Directions for this task ▸ Nothing but the lines below from the first through the one with "The height and" should appear, printed exactly; please leave pictures out.
[Task inputs — start]
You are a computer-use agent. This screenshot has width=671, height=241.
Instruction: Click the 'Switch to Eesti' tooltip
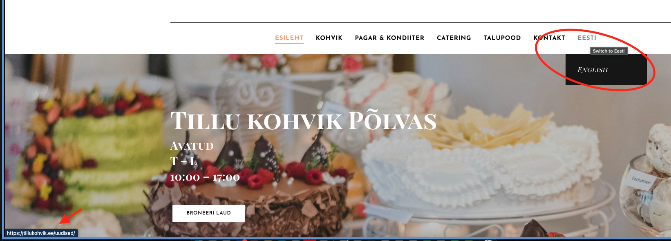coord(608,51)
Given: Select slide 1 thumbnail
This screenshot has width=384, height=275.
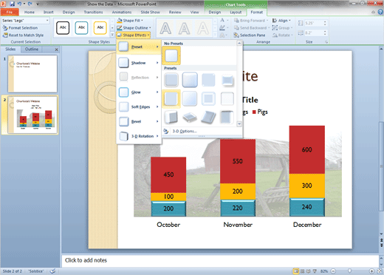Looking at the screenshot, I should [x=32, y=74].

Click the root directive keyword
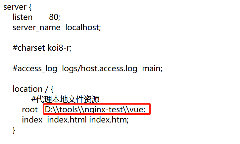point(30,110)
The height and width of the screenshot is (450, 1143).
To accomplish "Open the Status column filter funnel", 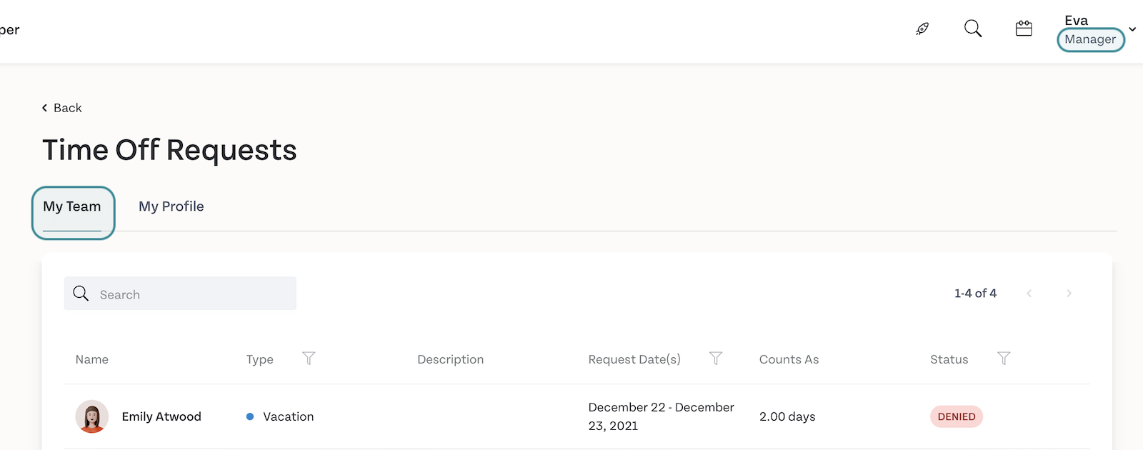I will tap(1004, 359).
[Task inputs — finish]
Solution for this problem ▸
You are a computer-use agent. This screenshot has width=671, height=241.
Instruction: Click the 'Switch to Eesti' tooltip
coord(608,51)
Given: Select slide 1 thumbnail
This screenshot has width=384, height=275.
Looking at the screenshot, I should [x=32, y=74].

Click the root directive keyword
point(30,110)
The height and width of the screenshot is (450, 1143).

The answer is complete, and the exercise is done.